According to the July 18, 2013 detention report, Mother said she had been using

methamphetamine for the past five months and had previously used heroin and other

drugs. She and Father had been married for four years and they smoked

methamphetamine together. Mother had a dependency background as a neglected child.

3 The children were taken into protective custody and detained with nonrelated extended

family members (NREFM).

In the August 13, 2013 Agency jurisdiction report, the social worker stated when

Father was asked to submit to drug testing, he said he needed to check with his attorney

first. Mother did not remember whether H.N. had been to a doctor recently. When the

children had been medically examined on being detained, the doctor reported they were

filthy, the boys had skin conditions, one of them had dental problems and the other, a

"lazy eye" condition requiring evaluation, and H.N. was overweight. Mother was

currently homeless.

In July 2013, a substance abuse specialist (SAS) noticed during an interview that

the parents were acting extremely intoxicated. She recommended that they participate in

a detoxification program and residential treatment. The parents did not keep their

scheduled appointments with social workers in July and August 2013. A court appointed

special advocate (CASA) worker was appointed for the children in August 2013.

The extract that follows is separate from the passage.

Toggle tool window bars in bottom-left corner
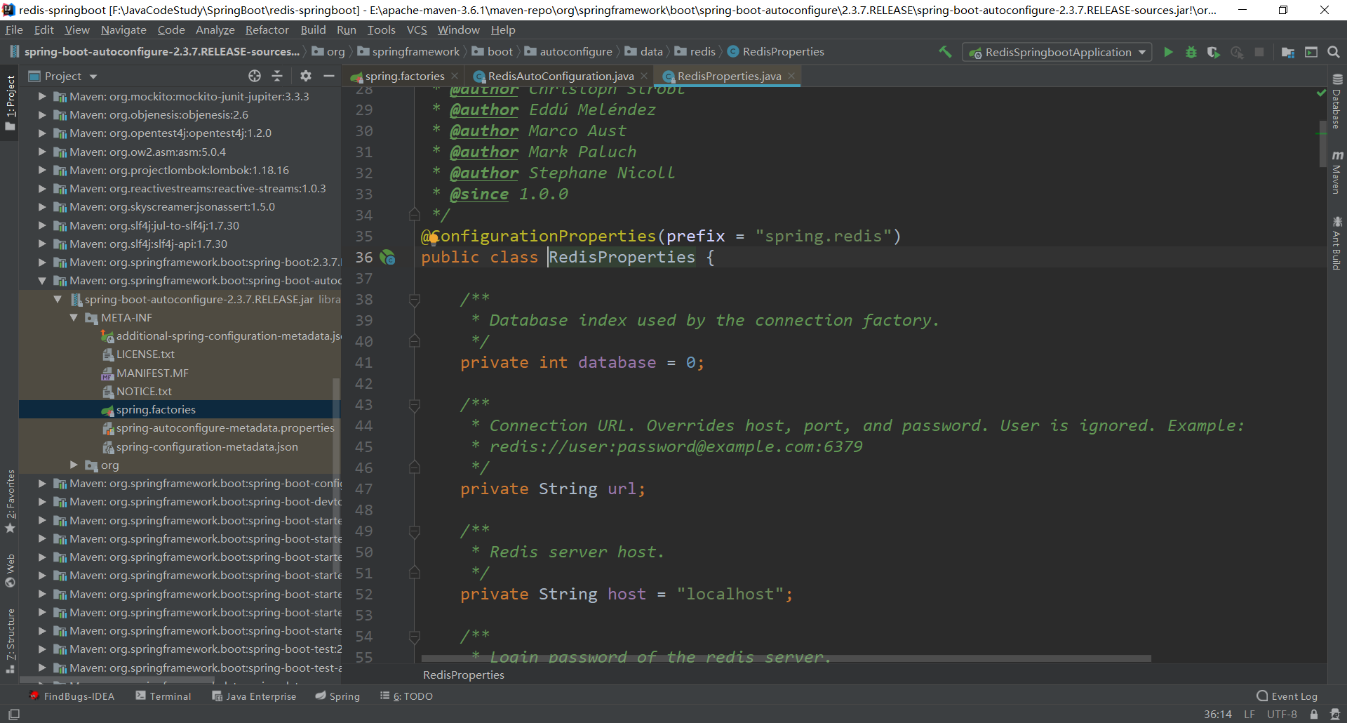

The juvenile court made jurisdictional findings in September 2013, ordering that

the parents be provided with reunification services for six months. Because the children

were relatively young, the parents were told their reunification services could be

terminated after six months if they failed to regularly participate in their treatment

programs. (§ 361.5, subds. (a)(1)(B), (C).) The children were placed in out-of-home care

and the parents were given case plans with treatment programs. Supervised visits were

allowed. Mother visited the children on October 21, 2013. Father visited them a few

4 times but did not comply with the court-ordered services, and he did not oppose the

termination of his parental rights.

After the jurisdiction and disposition hearing, Mother continued to have difficulty

maintaining sobriety, and she failed to attend an intake appointment with "CRASH," a

substance abuse recovery program. As of early February 2014, Mother had not visited

the children for a few months, and she told the social worker she was still using

methamphetamine but was trying to detoxify at a relative's home. Mother enrolled in a

residential treatment program in February but only stayed four days, although the staff

persons advised her not to leave. Mother visited the children again in March 2014.

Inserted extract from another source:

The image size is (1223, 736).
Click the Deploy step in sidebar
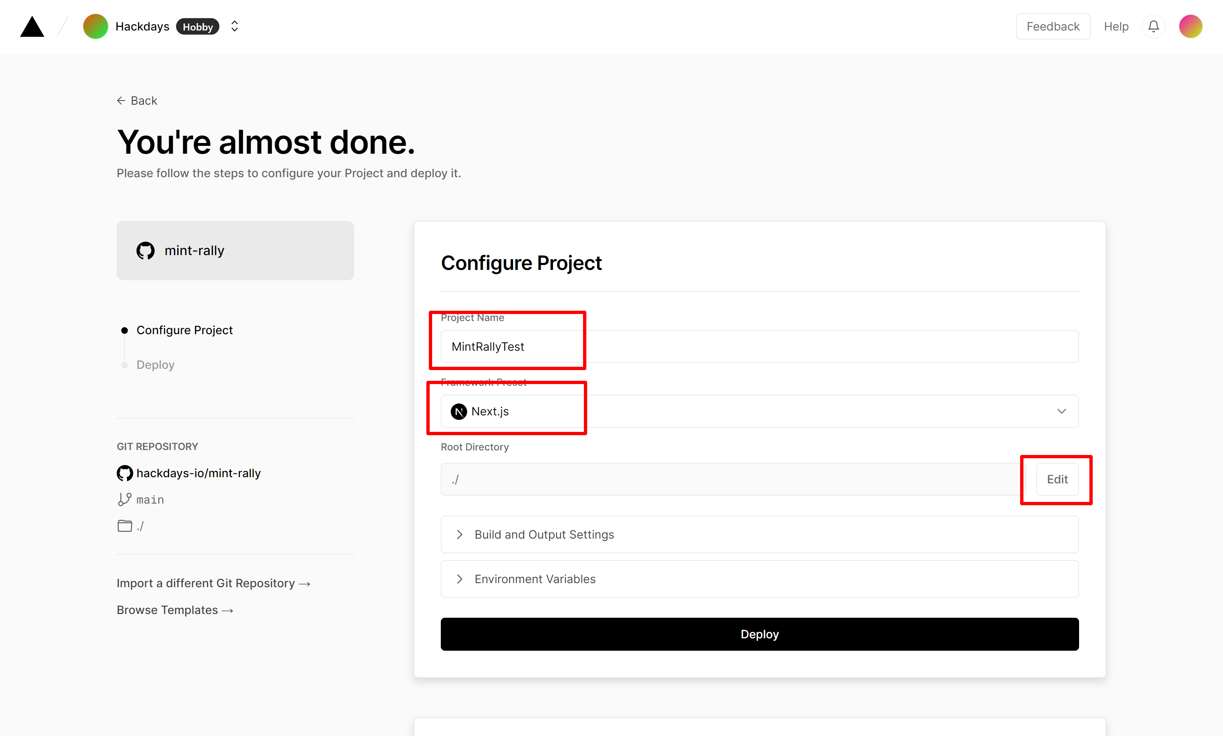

In March 2014, the Agency's status review report stated that social workers had

very little contact with the parents. The Agency learned that the NREFM family was not

willing to provide long term placements, and on March 12, 2014, moved the children to a

licensed foster home. Those foster parents (the caregivers) were interested in adoption, if

reunification with Mother were not possible.

At the six-month review hearing on May 1, 2014, the juvenile court admitted the

Agency's reports into evidence and accepted stipulated testimony from Mother about

upcoming treatment plans, as reported by her attorney.